>>

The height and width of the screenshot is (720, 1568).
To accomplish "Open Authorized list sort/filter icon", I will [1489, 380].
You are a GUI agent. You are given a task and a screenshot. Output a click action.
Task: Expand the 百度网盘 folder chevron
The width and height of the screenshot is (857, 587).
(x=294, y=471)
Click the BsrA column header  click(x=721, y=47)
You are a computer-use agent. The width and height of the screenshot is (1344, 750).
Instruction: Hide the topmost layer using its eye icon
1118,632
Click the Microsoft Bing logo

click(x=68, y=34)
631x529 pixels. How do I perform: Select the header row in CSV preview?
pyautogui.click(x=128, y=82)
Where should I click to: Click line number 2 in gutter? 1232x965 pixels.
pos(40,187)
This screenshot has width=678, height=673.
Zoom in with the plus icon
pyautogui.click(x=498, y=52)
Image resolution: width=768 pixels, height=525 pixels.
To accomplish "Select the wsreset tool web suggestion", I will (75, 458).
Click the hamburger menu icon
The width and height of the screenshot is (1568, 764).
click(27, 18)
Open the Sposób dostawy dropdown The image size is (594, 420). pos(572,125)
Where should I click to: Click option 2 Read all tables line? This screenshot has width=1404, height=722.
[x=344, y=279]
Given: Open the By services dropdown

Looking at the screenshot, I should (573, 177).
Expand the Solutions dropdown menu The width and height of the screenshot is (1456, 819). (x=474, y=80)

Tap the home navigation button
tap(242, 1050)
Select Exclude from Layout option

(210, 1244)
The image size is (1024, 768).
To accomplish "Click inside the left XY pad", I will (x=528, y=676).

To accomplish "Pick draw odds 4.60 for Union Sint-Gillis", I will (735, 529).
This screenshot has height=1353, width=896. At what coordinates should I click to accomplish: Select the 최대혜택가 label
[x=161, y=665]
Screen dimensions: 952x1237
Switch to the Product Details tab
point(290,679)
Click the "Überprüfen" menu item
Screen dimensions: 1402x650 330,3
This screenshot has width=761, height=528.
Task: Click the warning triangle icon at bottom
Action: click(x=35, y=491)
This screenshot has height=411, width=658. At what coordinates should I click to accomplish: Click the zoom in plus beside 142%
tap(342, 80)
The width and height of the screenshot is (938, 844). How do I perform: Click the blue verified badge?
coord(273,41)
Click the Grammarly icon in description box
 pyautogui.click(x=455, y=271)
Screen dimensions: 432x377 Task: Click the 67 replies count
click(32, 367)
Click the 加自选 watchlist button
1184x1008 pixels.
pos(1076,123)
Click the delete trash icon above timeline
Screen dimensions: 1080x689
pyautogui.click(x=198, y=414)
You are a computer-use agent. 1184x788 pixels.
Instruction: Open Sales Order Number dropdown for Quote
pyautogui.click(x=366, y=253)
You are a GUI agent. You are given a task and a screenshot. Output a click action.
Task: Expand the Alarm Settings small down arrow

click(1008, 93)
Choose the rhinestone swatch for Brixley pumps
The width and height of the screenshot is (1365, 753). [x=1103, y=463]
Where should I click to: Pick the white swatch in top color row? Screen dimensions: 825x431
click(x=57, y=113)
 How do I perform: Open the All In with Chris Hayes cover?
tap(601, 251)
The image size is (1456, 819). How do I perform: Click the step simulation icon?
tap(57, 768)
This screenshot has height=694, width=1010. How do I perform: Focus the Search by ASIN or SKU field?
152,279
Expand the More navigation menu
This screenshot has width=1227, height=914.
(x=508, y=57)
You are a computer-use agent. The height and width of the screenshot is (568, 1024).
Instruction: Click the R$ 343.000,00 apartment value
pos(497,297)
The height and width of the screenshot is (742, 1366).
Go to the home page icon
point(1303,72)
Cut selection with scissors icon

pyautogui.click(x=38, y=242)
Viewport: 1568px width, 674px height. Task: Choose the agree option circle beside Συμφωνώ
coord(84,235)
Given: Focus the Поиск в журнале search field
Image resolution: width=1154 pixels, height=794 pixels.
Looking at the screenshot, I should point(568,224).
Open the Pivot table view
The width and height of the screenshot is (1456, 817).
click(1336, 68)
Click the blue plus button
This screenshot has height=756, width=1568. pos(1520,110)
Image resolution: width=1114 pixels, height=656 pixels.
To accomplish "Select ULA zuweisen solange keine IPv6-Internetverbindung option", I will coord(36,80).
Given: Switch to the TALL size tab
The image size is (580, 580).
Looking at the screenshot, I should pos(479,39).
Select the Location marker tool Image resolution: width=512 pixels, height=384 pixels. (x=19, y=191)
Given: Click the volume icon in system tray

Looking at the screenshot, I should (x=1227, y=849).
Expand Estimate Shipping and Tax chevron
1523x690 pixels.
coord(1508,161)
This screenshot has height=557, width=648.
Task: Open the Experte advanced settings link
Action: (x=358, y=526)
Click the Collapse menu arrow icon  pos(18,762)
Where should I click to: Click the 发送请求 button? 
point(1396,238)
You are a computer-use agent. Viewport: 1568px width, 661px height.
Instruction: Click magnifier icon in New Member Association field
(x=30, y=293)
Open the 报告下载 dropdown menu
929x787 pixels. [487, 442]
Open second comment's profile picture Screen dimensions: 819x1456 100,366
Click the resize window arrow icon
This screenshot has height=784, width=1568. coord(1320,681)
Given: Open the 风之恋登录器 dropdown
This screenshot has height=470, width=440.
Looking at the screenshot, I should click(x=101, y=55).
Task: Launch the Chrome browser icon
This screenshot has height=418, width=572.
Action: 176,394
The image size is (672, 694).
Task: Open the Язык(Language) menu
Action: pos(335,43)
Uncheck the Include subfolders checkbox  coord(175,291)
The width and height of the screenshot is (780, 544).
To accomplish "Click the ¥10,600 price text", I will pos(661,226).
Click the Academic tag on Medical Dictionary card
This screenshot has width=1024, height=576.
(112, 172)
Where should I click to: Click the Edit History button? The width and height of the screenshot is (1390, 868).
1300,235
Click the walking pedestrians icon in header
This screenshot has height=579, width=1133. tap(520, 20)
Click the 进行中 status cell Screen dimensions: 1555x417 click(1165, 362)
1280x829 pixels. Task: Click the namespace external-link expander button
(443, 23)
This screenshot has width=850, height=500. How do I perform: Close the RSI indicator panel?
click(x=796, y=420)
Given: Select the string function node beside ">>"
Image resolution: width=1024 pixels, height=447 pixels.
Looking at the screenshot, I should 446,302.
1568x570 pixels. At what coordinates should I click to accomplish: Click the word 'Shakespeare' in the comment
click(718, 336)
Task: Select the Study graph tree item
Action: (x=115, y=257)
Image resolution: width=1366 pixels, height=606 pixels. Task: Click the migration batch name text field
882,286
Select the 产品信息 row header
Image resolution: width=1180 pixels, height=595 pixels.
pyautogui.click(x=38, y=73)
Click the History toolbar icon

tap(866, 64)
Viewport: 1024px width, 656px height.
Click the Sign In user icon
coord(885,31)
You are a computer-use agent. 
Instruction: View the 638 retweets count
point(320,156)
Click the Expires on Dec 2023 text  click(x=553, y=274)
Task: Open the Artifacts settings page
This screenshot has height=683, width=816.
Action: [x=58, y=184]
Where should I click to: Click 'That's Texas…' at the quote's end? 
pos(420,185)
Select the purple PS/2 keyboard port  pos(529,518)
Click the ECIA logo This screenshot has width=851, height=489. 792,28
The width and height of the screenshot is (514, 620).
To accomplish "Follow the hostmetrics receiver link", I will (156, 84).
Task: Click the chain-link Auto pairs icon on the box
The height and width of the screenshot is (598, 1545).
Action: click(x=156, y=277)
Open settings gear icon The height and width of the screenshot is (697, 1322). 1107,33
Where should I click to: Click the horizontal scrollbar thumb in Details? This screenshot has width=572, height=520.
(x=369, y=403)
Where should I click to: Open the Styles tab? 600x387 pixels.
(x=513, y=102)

<<

Prompt: Go through the records and copy each line with "will" in it.

Exercise output:
To accomplish "Open Authorized list sort/filter icon", I will [1489, 380].
To accomplish "Select the wsreset tool web suggestion", I will (75, 458).
To accomplish "Click inside the left XY pad", I will (x=528, y=676).
To accomplish "Pick draw odds 4.60 for Union Sint-Gillis", I will (735, 529).
To accomplish "Select ULA zuweisen solange keine IPv6-Internetverbindung option", I will coord(36,80).
To accomplish "Click the ¥10,600 price text", I will pos(661,226).
To accomplish "Follow the hostmetrics receiver link", I will (156, 84).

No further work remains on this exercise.